3 The applicants were charged with 26 counts of abetment by way of conspiracy to cheat, punishable under s 417 read with s 109 of the PC and one count of attempted conspiracy to cheat punishable under s 417 read with s 116 of the PC. They claimed trial, but at the end of the Prosecution’s case the applicants chose to remain silent when called to give their defence. They also did not call any witness to testify on their behalf. Instead, they submitted that they had no case to answer and relied entirely on legal arguments in support of their stand. The District Judge convicted PYN and PMF on the charges and sentenced them, respectively, to 48 months’ and 36 months’ imprisonment: see Public Prosecutor v Poh Yuan Nie and others [2021] SGMC 5. They appealed against their convictions and sentences, but the appeals were dismissed by the General Division of the High Court with grounds delivered orally (the “Judgment”). In their appeals against conviction, the applicants again relied solely on legal arguments. They then sought to have this court determine a question of law of public interest, which led to the applications before us.

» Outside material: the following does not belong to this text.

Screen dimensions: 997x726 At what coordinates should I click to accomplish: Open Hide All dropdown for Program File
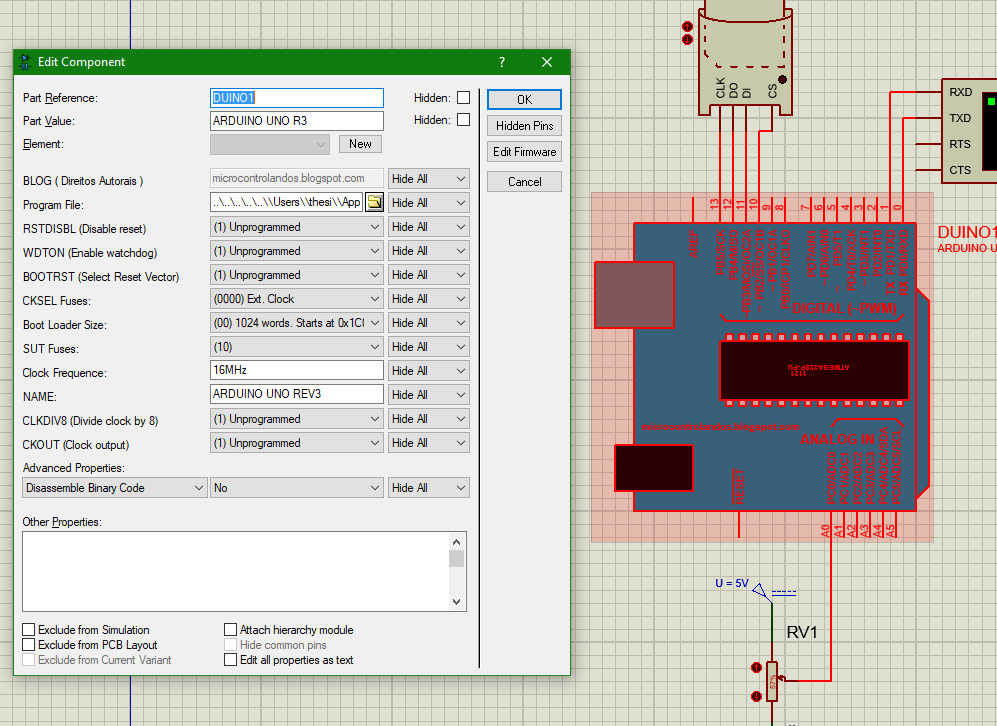(x=428, y=203)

4 From the way that the applicants conducted their case during the trial and on appeal, it appeared to us that even they themselves recognised – at least implicitly – that it was a foregone conclusion that any reasonable layperson would consider what they did to be dishonest, and to be cheating. However, they claimed that the law did not or should not regard their conduct as being cheating as the offence is delineated in s 415 of the PC. The crux of their submissions was that their conduct was not dishonest within the meaning of s 24 of the PC because it did not involve the wrongful gain or loss of property and therefore it could not be encompassed by the offence of cheating under s 415. We were unable to accept that submission and were of the view that their conduct indeed amounted to cheating within the scope of s 415 of the PC notwithstanding the lack of any wrongful loss or gain of property. Thus, we dismissed their applications. We now set out the grounds of our decision.

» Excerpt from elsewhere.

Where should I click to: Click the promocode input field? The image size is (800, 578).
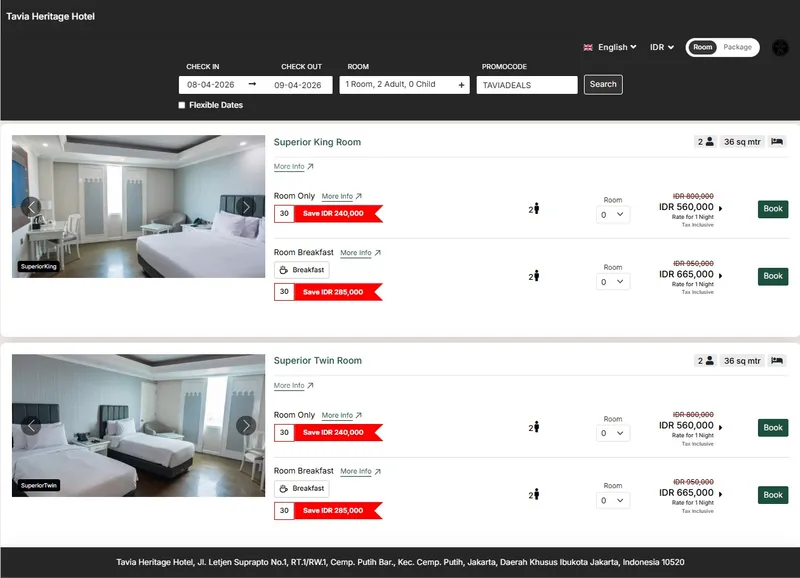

Relevant provisions of the Penal Code
5 For ease of reference, we will at the outset reproduce the provisions of the PC with which the present criminal references were concerned. We highlight that the PC provisions referred to below are from the version in force prior to the 2020 amendments effected by the Criminal Law Reform Act 2019 (Act 15 of 2019) (the “2020 amendments”), ie, the 2008 version. These are the following:
“Wrongful gain” and “wrongful loss”
23. “Wrongful gain” is gain by unlawful means of property to which the person gaining it is not legally entitled; “wrongful loss” is loss by unlawful means of property to which the person losing it is legally entitled.
Explanation.—A person is said to gain wrongfully when such person retains wrongfully, as well as when such person acquires wrongfully. A person is said to lose wrongfully when such person is wrongfully kept out of any property, as well as when such person is wrongfully deprived of property.
Dishonestly
24. Whoever does anything with the intention of causing wrongful gain to one person, or wrongful loss to another person, is said to do that thing dishonestly.
Cheating
415. Whoever, by deceiving any person, whether or not such deception was the sole or main inducement, fraudulently or dishonestly induces the person so deceived to deliver any property to any person, or to consent that any person shall retain any property, or intentionally induces the person so deceived to do or omit to do anything which he would not do or omit to do if he were not so deceived, and which act or omission causes or is likely to cause damage or harm to any person in body, mind, reputation or property, is said to “cheat”.
Explanation 1.—A dishonest concealment of facts is a deception within the meaning of this section.
Explanation 2.—Mere breach of contract is not of itself proof of an original fraudulent intent.
Explanation 3.—Whoever makes a representation through any agent is to be treated as having made the representation himself.
6 Section 415 of the PC may be broken down into two alternative limbs (see Knight Glenn Jeyasingam v Public Prosecutor [1992] 1 SLR(R) 523 at [14] and [15], cited with approval in Chua Kian Kok v Public Prosecutor [1999] 1 SLR(R) 826 at [19]) to wit:
(a) First limb: whoever, by deceiving any person, whether or not such deception was the sole or main inducement, fraudulently or dishonestly induces the person so deceived to deliver any property to any person, or to consent that any person shall retain any property, is said to “cheat”.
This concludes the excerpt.